On Monday, May 2, 2011 at 0745am, President Obama annnounces the death of Osama bin Laden in his late-night speech to his nation. He said:
"Today, at my direction, the United States launched a targeted operation against that compound in Abbottabad, Pakistan. A small team of Americans carried out the operation with extraordinary courage and capability. No Americans were harmed. They took care to avoid civilian casualties. After a firefight, they killed Osama bin Laden and took custody of his body."
On Tuesday, May 3 2011, DAWN which is the largest English newspaper in Pakistan, publishes a piece from Reuters about the operation that took place in Abbottabad on May 2nd 2011. The following is an extract from that report:
"'They (Pakistani officials) are expressing as great a surprise as we had when we first learned about this compound, so there is no indication at this point that the people we have talked to were aware of this, but we need to dig deeper into this,' White House counterterrorism chief John Brennan said in an interview with National Public Radio."
Rather than addressing his nation at this crucial moment, Asif Ali Zardari (not going to call him President from this day onwards) uses all of his language skills and vocabulary to write an op-ed piece for the Washington Post in which he said:
"He was not anywhere we had anticipated he would be, but now he is gone. 
"Although the events of Sunday were not a joint operation, a decade of cooperation and partnership between the United States and Pakistan led up to the elimination of Osama bin Laden as a continuing threat to the civilized world."

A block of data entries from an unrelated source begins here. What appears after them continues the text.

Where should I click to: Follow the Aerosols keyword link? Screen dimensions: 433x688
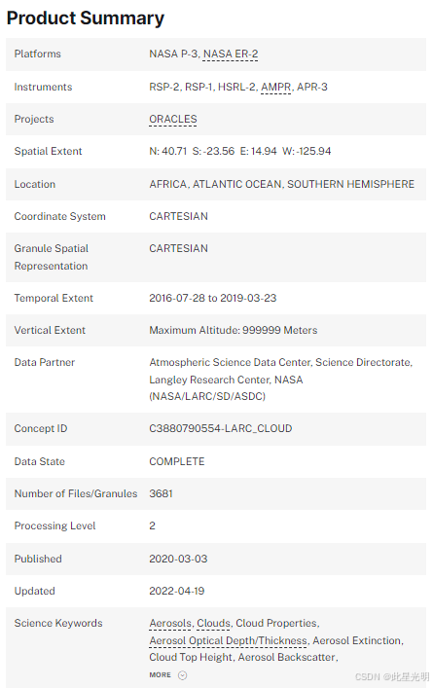170,623
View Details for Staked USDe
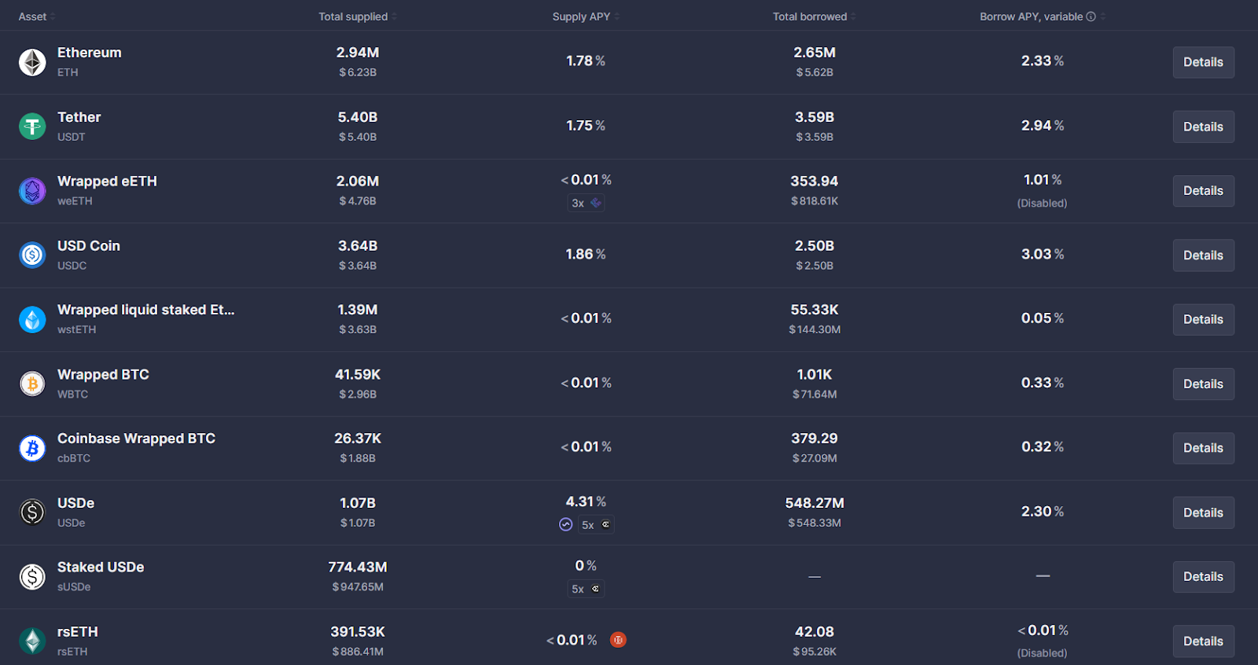 tap(1203, 577)
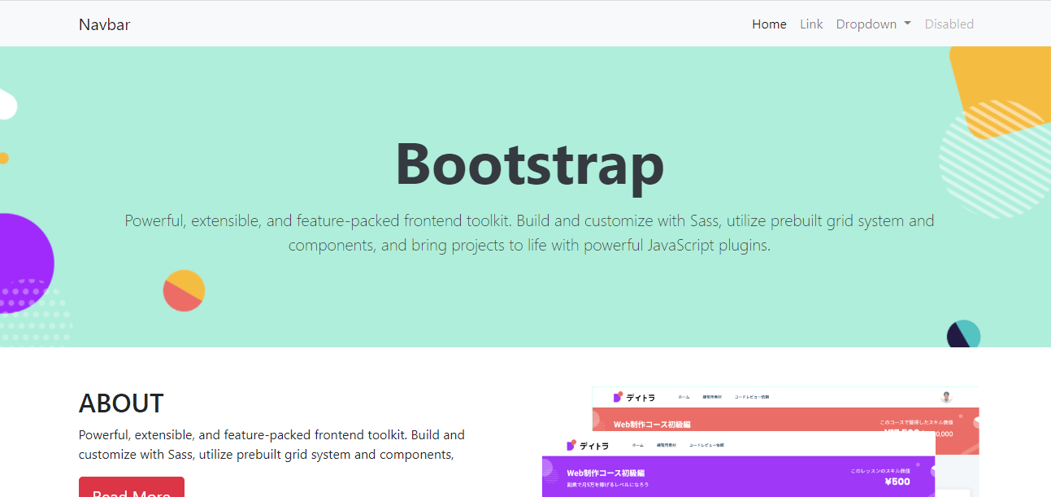Click the hero description paragraph text
The height and width of the screenshot is (497, 1051).
[x=529, y=233]
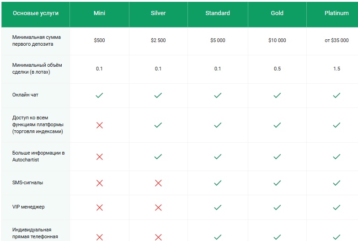The height and width of the screenshot is (241, 358).
Task: Select the Silver plan column header
Action: tap(158, 13)
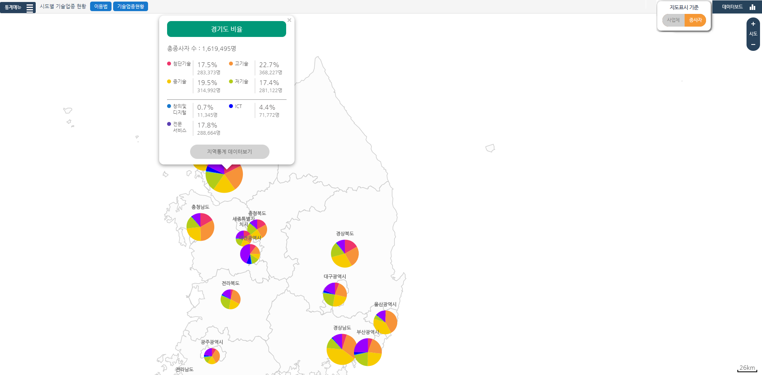Click the 부산광역시 pie chart
The height and width of the screenshot is (375, 762).
368,352
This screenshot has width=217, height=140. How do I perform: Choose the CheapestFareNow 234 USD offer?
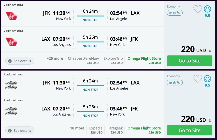(83, 61)

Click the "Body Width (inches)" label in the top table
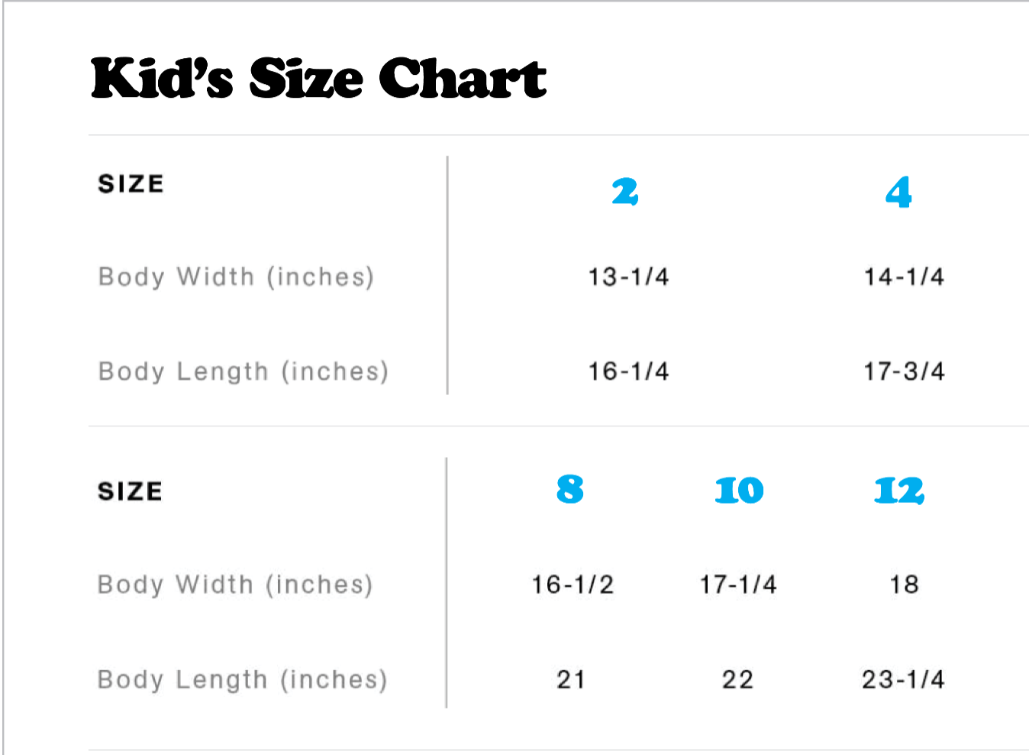[x=236, y=277]
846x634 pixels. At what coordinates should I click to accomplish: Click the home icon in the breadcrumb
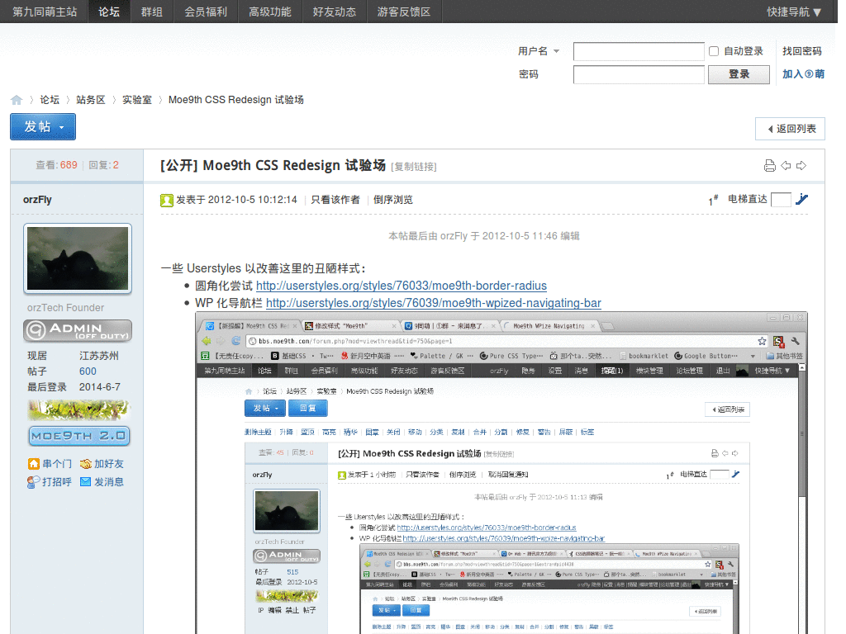click(17, 100)
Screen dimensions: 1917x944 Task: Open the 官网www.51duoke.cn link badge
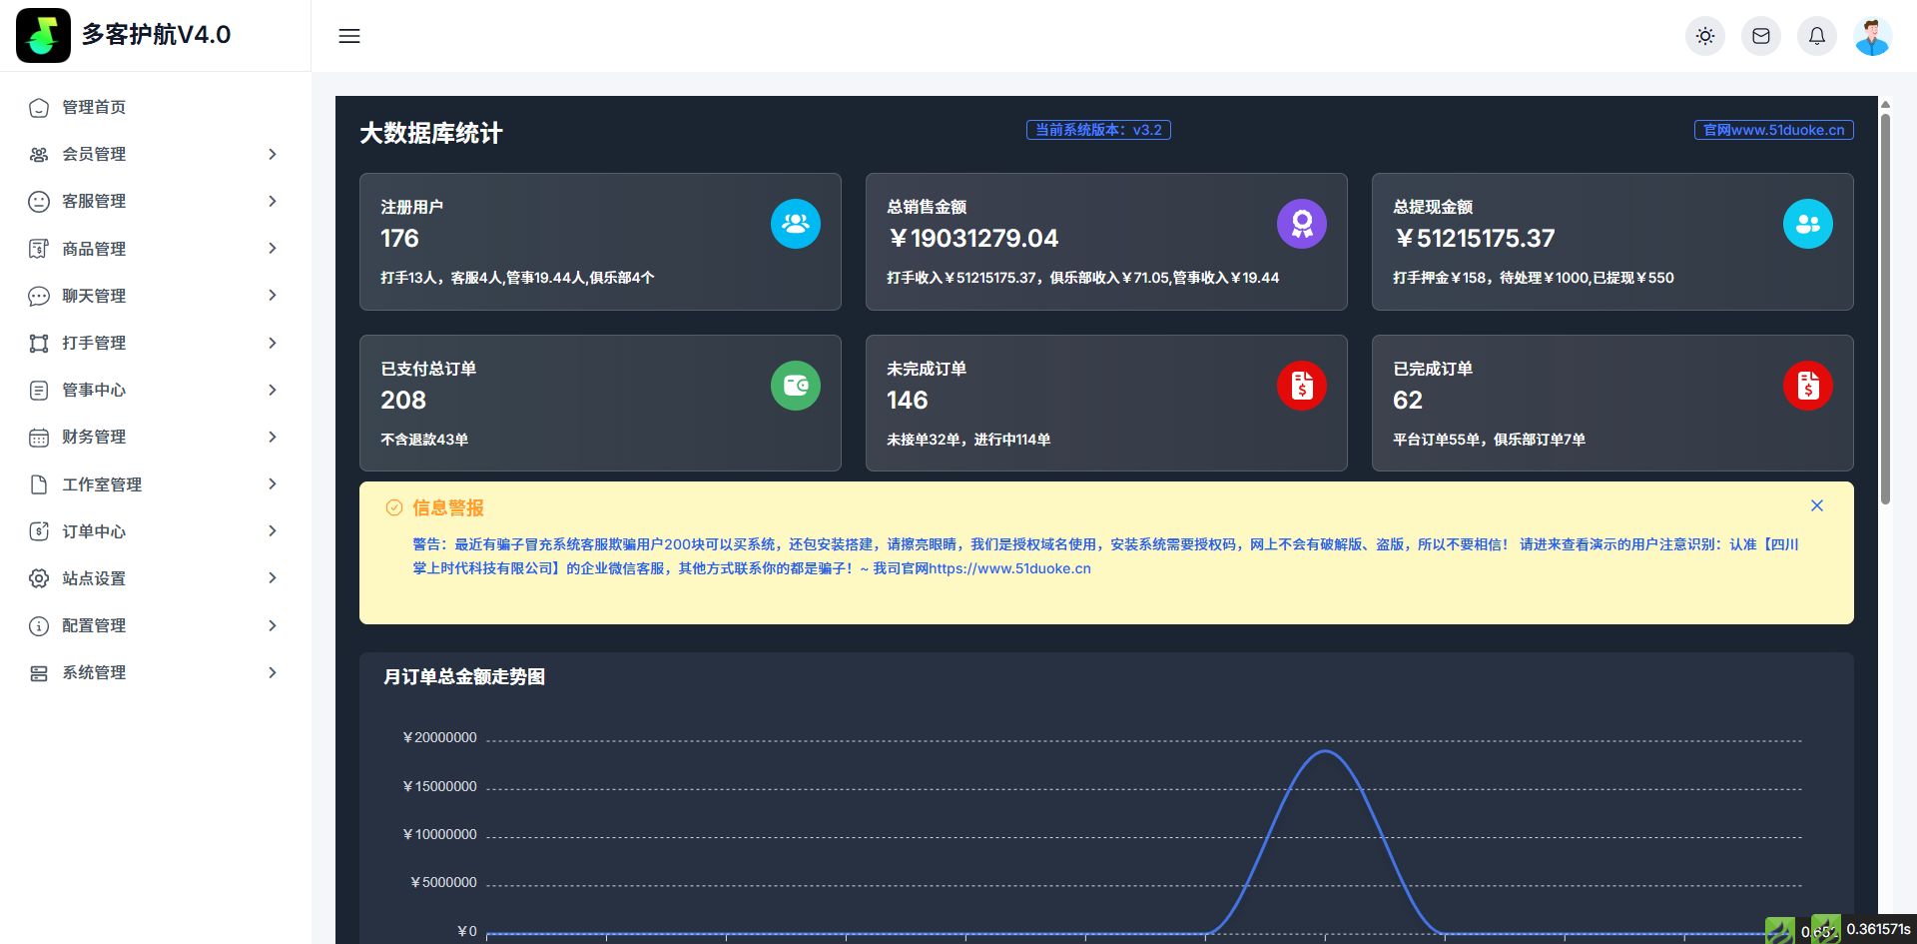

Furthermore, Prime Minister Yousuf Raza Gilani rushed to France for three-day official trip. During his trip, Gilani addressed a gathering of business leaders where he exclaimed:
“Certainly, we have intelligence failure of the rest of the world including the United States. There is intelligence failure of the whole world, not Pakistan alone.”
Spot on! Had I been in that gathering, I would have presented a pair of shoes to Mr. Gilani for a such statement. Maybe the cake got into his head because only a soft-headed person could have said something like this. It seems that Pakistani civil leadership has other things on the mind. The Prime Minister takes a joy ride to France and achieves nothing whereas "the President" does not find the words to talk with his people but finds the time to jot down an opinion column for Washington Post. What this situation leaves the public in confusion.